Australia’s beef exports to the United States have exploded during February, under the accumulated weight of US drought during 2011 and a 40-year low in the US national beef herd.
Figures released by DAFF this morning show total February exports to US East and West coast ports reached 23,340 tonnes.
That’s more than double the level of trade seen in January (11,774t), and not that far off double the corresponding monthly shipments in February last year (13,262t).
It’s the single largest monthly increase in exports to the US in recent memory, key trade contacts said this morning, and represents the largest monthly tonnage into the US market since June 2010. June is traditionally a strong month for trade into the US, given Australian cattle turnoff patterns.
As discussed on Beef Central earlier, there has been clear evidence of diversion of lesser primal cuts like rounds and chucks into the grinding meat market to keep pace with current US demand, especially while traditional markets like Korea and Japan are so subdued.
Another emerging logistics problem is enough frozen cold storage space (as opposed to chilled storage) in the Brisbane region to keep pace with the big volumes of 85s and 90s being shifted.
Making the February trade result with the US even more remarkable is that it is occurring despite all-time record prices being paid for imported grinding beef, in US$ terms.
Last year, beef imports into the US declined sharply, particularly in the first half of the year on very limited Australian supplies. However imported supplies have improved substantially compared to a year ago, albeit still lower than 2009 levels.
US Customs data for February reports that total imported beef arrivals (all suppliers, not just Australia) reached 79,500t, about 10pc higher than the previous year.
In part this reflects strong shipments last December but also much higher prices in the US market for lean grinding beef and fewer production disruptions this year in Australia.
But even as Australian supplies have improved, imports from Canada remain below year ago levels, down 2pc so far this year while imports from New Zealand were down 25pc. Imports from Mexico, which shipped a significant amount of beef to the US in 2011, continue to track modestly higher versus year-ago levels, and imports from Central America are on par with last year.
“One would expect the higher imported supplies should ease the tight US beef supply situation and help moderate prices, especially the price of lean grinding beef,” said CME analyst Len Steiner this morning.
“So far, that has not happened, an indication that US demand for imported beef remains strong.

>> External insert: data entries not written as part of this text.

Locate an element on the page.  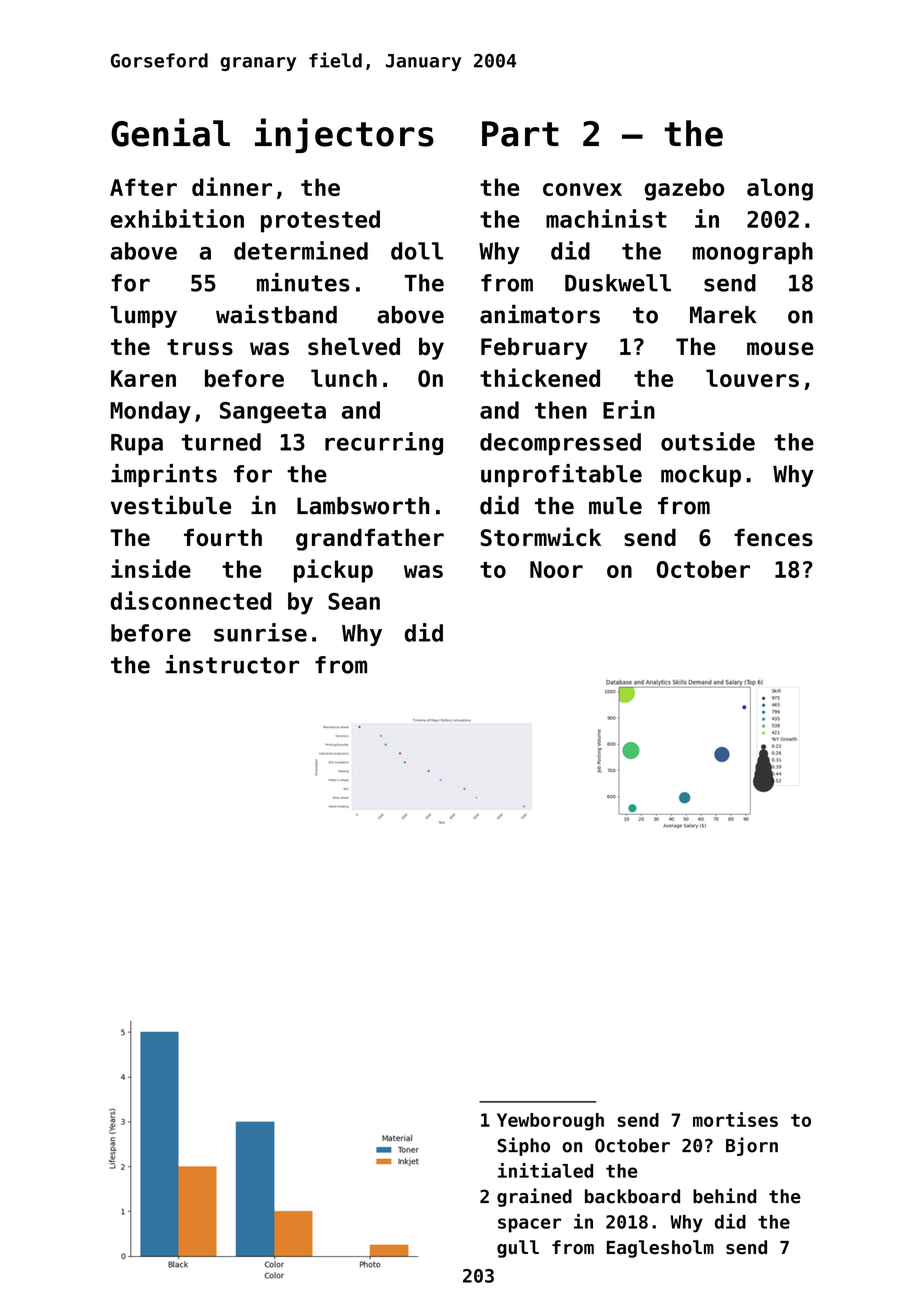
instructor is located at coordinates (232, 664).
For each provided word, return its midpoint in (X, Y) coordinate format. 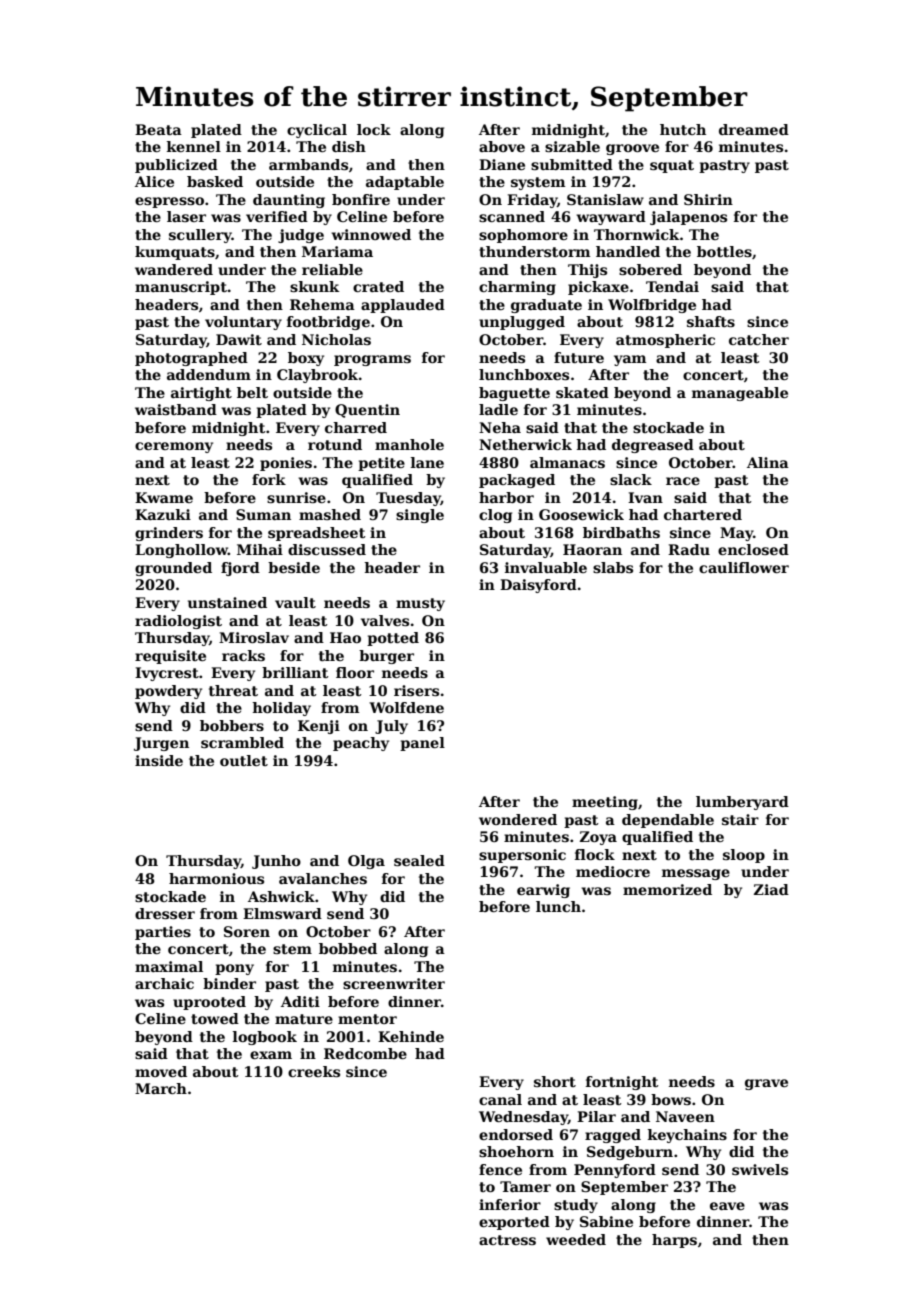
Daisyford (538, 586)
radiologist (178, 622)
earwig (543, 891)
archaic (164, 983)
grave (766, 1084)
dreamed (754, 129)
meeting (605, 803)
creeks (314, 1071)
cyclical (317, 131)
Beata (158, 129)
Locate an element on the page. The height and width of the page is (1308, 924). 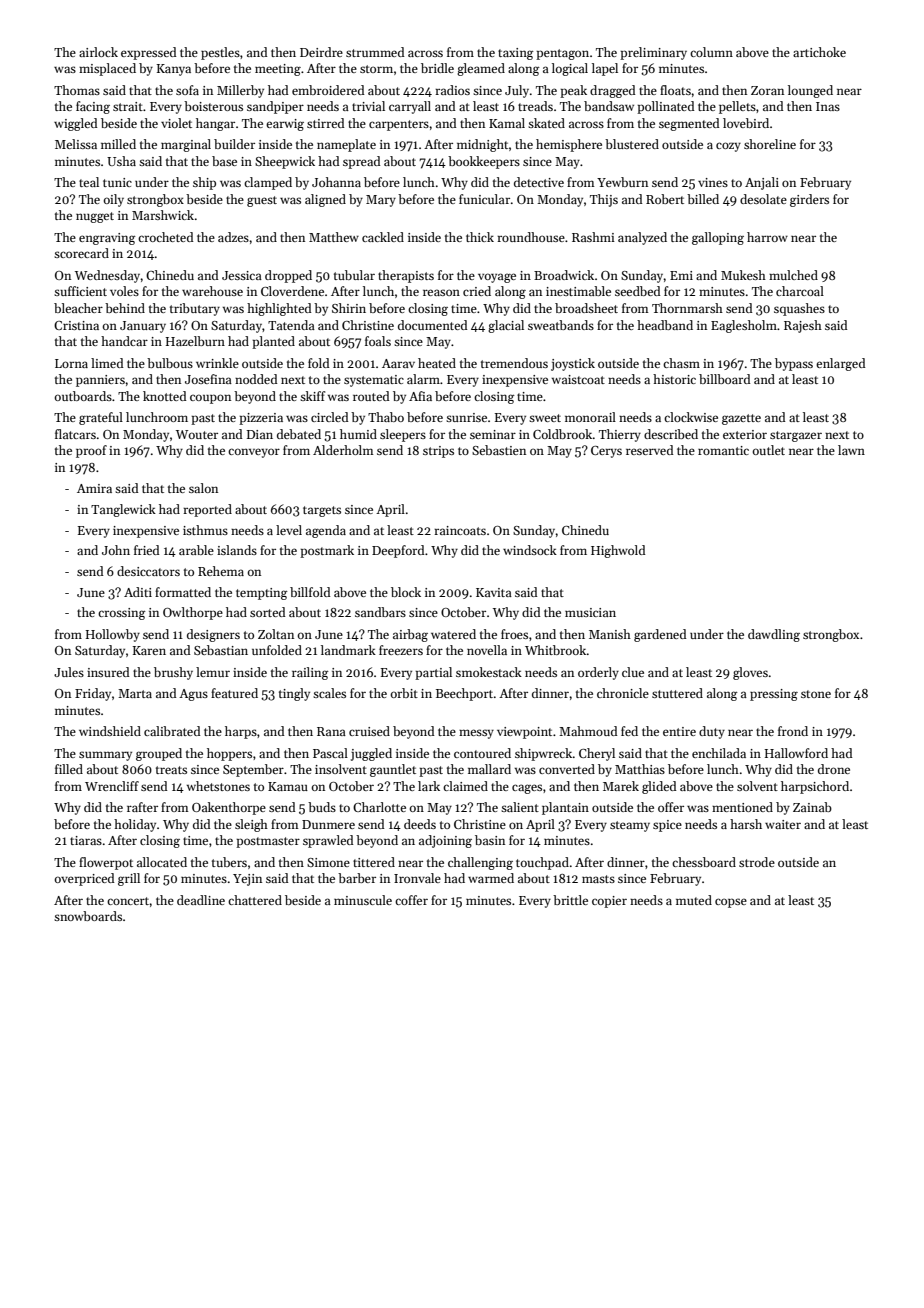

The reason for the shift in demand for imported beef is because the US domestic cow market has dried up,” he said.
“US cow/calf producers appear to have a bit more feed and with calf prices at record highs they want top dollar for their cows. US cow and bull slaughter last week was down about 8pc from the comparable week a year ago.
US domestic 90CL boneless beef, the key benchmark for lean grinding beef, currently is trading at almost $2.20/lb, compared to $1.93 a year ago (+14pc). Surprisingly, the price of imported beef is trading not very far behind ($2.16/lb).
Strong demand for US beef in other markets has limited the supply of grainfed beef available to the US consumer and has pushed cattle prices to record high levels.
Those high cattle prices in turn have caused the price of calves and feeder cattle to explode to record highs and given an extra inducement to cow-calf operators to hold on to their cows, if their feed situation allows.
Despite the recent inflows of more imported beef, it has so far been unable to fill the gap, Mr Steiner said.
“We also continue to see a shift both at retail and particularly foodservice towards less expensive beef items, such as hamburgers, dressed-up fancy or sold in fast food joints. This has increased overall demand for grinding beef. As a result, even the smallest supply disruptions, such as the recent drop in domestic US cow kills, tends to have a notable impact.”
Finally, the reason why countries such as Australia are shipping volume again to the US is in part due to the fact that the US is once again paying ‘top dollar’ for imported beef.